Jury smacks J&J with $325M talc verdict after a series of other wins

courtroom
Jurors in New York ordered J&J to pay $325 million in its latest talc loss. (Pixabay)

After recent wins and losses, Johnson & Johnson capped the month of May with a major setback in its talc litigation. A New York City jury slapped the drugmaker with a $325 million verdict Friday over claims asbestos in its talc caused plaintiff Donna Olson to develop mesothelioma. 

After a 4-month trial, jurors ordered the company to pay $300 million in punitive damages, $20 million for Olson’s past and future pain, plus $5 million to her husband for loss of consortium.

J&J said it plans to appeal, just as it has in the other talc cases it has lost. Spokeswoman Kim Montagnino said the trial "suffered significant legal and evidentiary errors which Johnson & Johnson believes will warrant a reversal on appeal."

"Decades of tests by independent experts and academic institutions repeatedly confirm that Johnson’s Baby Powder does not contain asbestos or cause cancer," she added.

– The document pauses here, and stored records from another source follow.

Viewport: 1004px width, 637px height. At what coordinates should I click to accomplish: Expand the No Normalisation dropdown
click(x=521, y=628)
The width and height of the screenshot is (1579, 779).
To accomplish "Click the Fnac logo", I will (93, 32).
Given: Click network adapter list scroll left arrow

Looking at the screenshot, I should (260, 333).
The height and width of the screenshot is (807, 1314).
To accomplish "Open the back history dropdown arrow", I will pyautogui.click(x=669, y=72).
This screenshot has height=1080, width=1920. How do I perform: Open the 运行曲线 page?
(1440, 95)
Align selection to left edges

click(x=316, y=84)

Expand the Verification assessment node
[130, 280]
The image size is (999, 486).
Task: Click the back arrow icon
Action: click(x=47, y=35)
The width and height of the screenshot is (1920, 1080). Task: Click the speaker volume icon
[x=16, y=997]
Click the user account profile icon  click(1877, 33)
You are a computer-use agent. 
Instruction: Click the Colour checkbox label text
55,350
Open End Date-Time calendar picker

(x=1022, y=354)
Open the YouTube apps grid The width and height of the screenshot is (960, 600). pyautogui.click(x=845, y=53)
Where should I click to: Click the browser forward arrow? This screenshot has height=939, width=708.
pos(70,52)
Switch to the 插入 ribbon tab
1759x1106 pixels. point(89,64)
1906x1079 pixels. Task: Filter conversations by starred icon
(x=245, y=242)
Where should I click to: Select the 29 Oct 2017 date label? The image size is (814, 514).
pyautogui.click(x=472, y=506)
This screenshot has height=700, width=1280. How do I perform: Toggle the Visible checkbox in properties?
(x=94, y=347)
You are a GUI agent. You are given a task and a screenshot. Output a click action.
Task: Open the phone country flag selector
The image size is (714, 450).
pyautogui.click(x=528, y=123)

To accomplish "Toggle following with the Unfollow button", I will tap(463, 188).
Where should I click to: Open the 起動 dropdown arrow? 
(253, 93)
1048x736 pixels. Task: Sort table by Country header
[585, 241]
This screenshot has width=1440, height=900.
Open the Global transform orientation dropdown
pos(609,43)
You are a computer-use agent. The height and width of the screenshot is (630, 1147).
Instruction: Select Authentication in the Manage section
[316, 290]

Attorneys for the plaintiffs said they presented internal J&J documents dating back to the 1960s and 1970s demonstrating the company knew its baby powder contained asbestos. Instead of placing a warning on the product or switching to a talc alternative, J&J changed its testing methods to those that couldn’t detect asbestos. Then, the company misled the public and regulators with results from those new testing methods, the attorneys said.

J&J argued that its powder never contained asbestos. But the jury sided with the plaintiffs and concluded the company knew for decades about potential harm from the product. Jurors also concluded that Olson’s regular use of the powder over the years caused her to develop mesothelioma. 

Olson’s verdict is among the largest to date in J&J’s long-running talc litigation. Last summer, jurors in St. Louis handed over a $4.69 billion decision against the company after a trial that combined the claims of 22 women. J&J said it would appeal. Before that, a California plaintiff scored a $417 million verdict, but J&J won its appeal in that case. 

In recent months, J&J has chalked up both wins and losses. Late last month, the company won a case in South Carolina but suffered a $25 million loss in New York on the same day. The company has prevailed in five cases in recent months. In March, the company won a case in New Jersey but suffered a $29 million loss in California. 

Each verdict against J&J that has made its way through the appeals process has been overturned, Montagnino said.

All told, J&J faces about 14,200 talc injury cases, according to its most recent quarterly filing with the SEC. 

Talc litigation has been weighing on J&J shares for years, but the pressure ramped up late last year when Reuters published a report stating that the drugmaker concealed asbestos in its talc for decades. J&J’s share prices have declined about 11% since the report. 

Aside from talc litigation, J&J is the only remaining defendant in an Oklahoma opioid trial after Teva and Purdue settled for a total of $355 million. In opening remarks last week, Oklahoma attorney general Mike Hunter accused the company of a “deceitful, multibillion-dollar brainwashing campaign.” J&J denied wrongdoing and argues it marketed opioid painkillers responsibly, BBC reports.